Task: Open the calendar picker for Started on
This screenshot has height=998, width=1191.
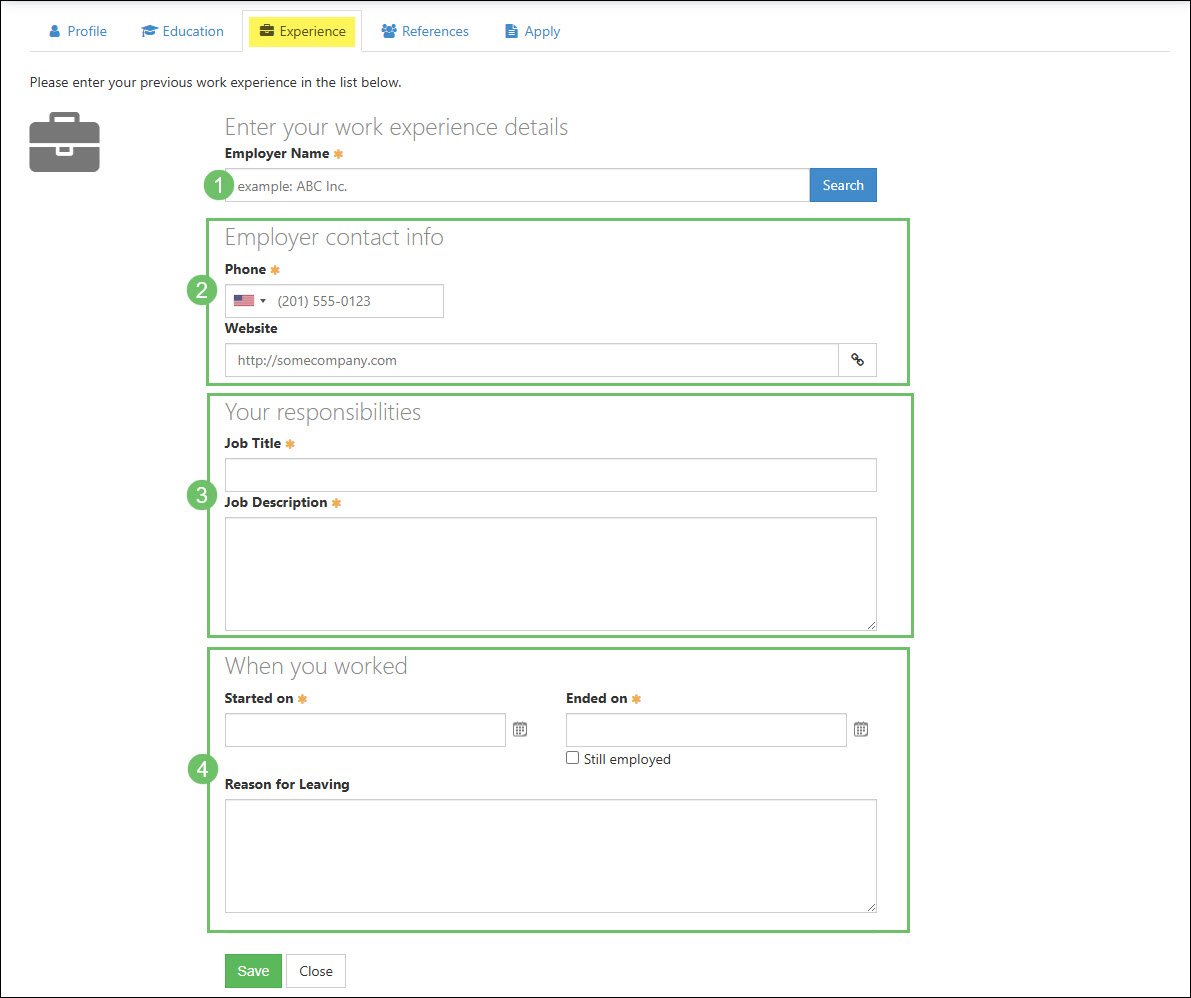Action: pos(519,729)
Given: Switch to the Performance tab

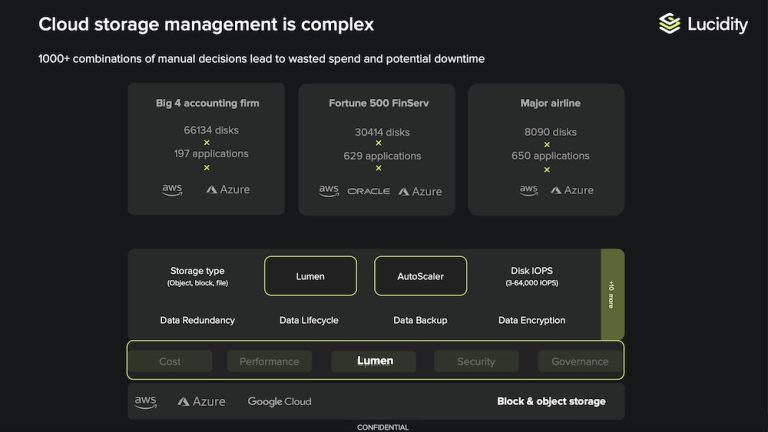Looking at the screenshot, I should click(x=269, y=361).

...

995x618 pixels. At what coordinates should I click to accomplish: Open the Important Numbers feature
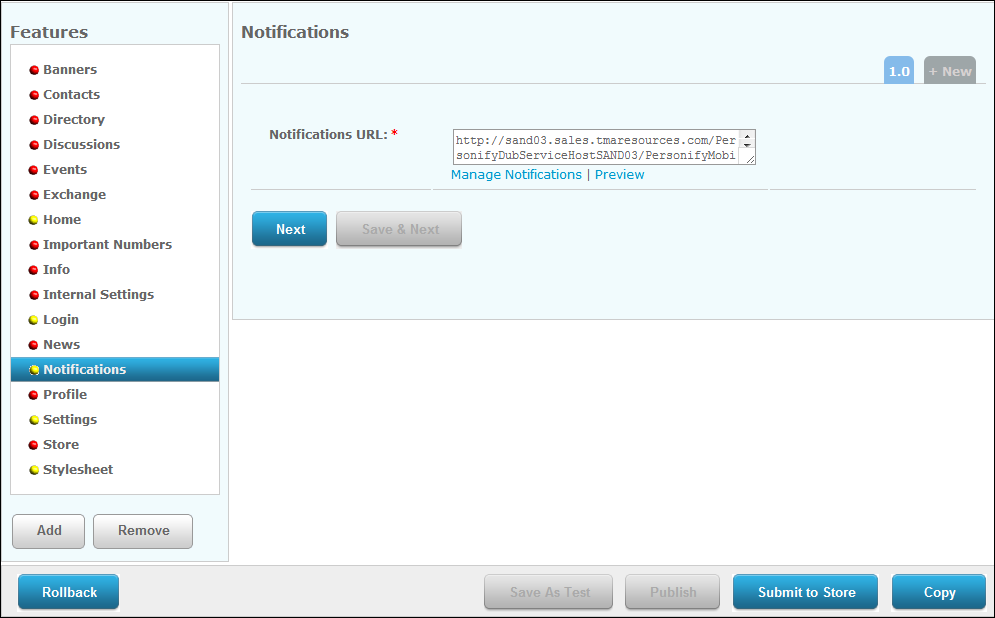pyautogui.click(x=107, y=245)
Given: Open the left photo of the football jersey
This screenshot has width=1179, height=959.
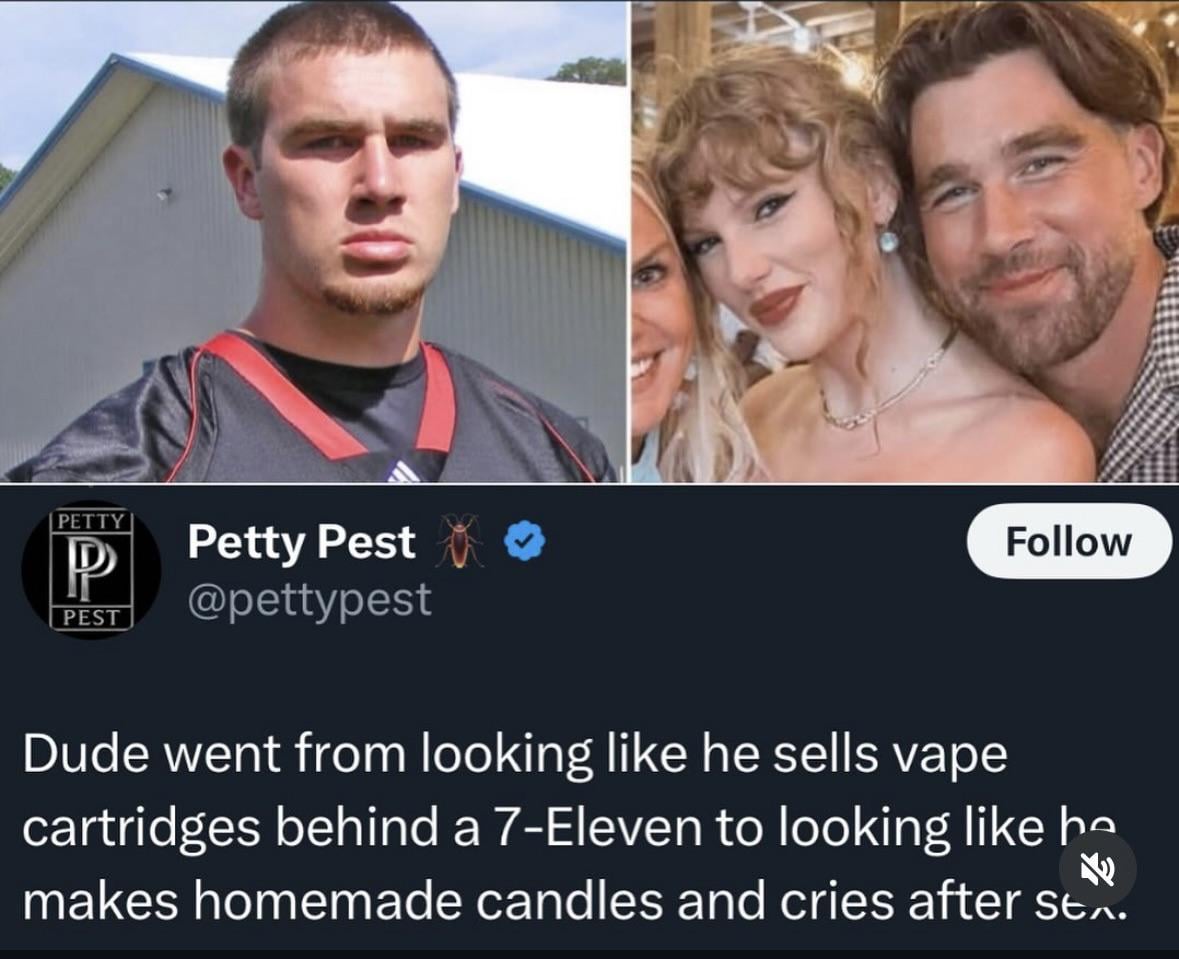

--

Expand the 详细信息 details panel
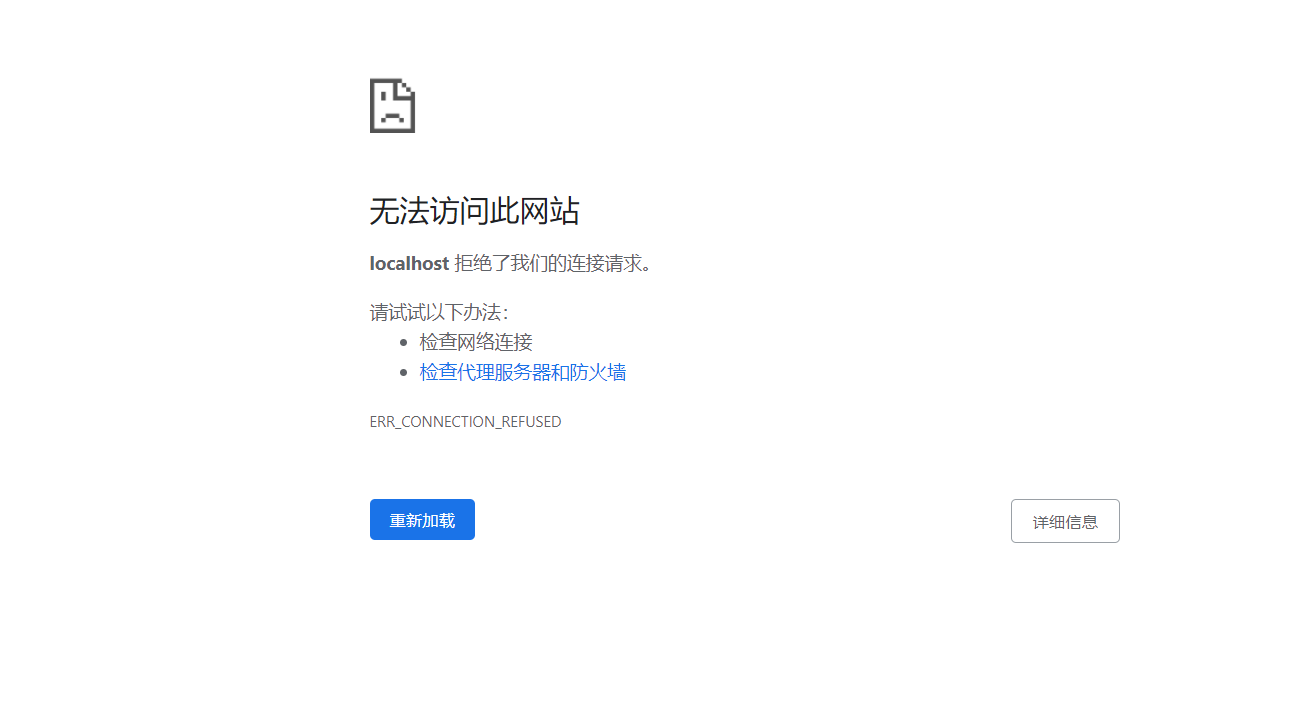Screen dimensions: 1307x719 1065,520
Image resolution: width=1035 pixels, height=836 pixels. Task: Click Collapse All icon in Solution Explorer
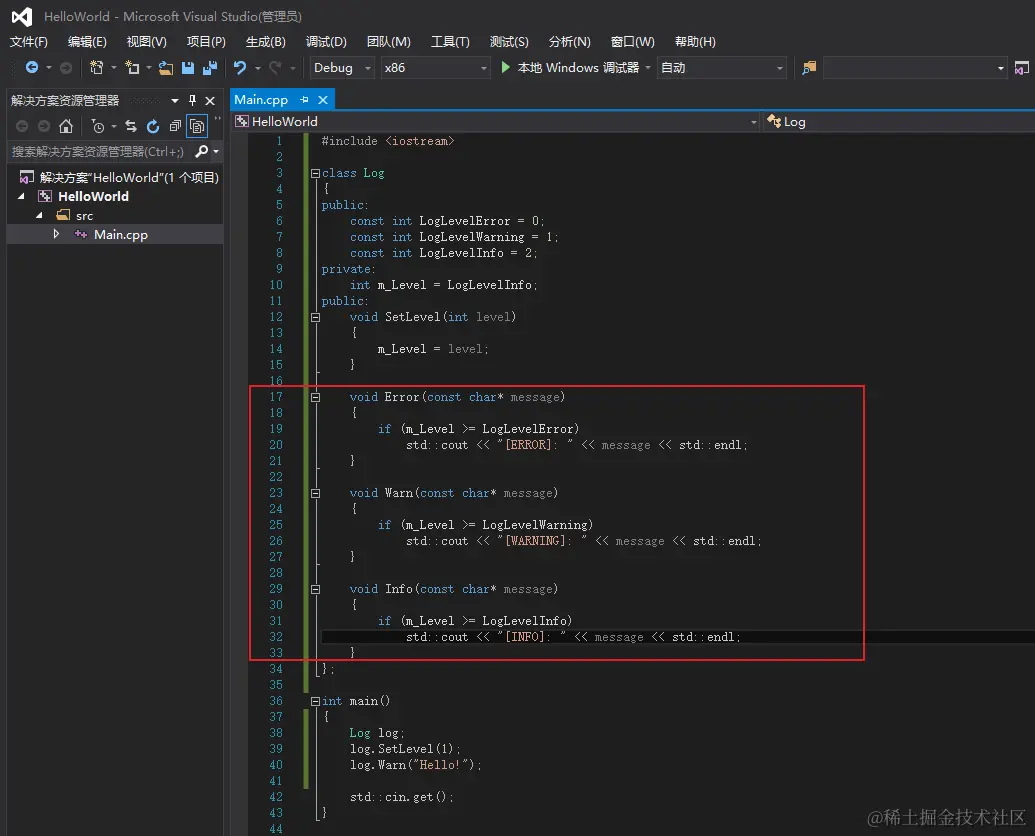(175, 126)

Task description
Which lines of the material above contain the string "height"? Copy out each such line in full, treating uppercase and lowercase as different.

Exercise response
This screenshot has height=998, width=1191.
This screenshot has width=1179, height=959.
Image resolution: width=1035 pixels, height=836 pixels. Task: Click Collapse All icon in Solution Explorer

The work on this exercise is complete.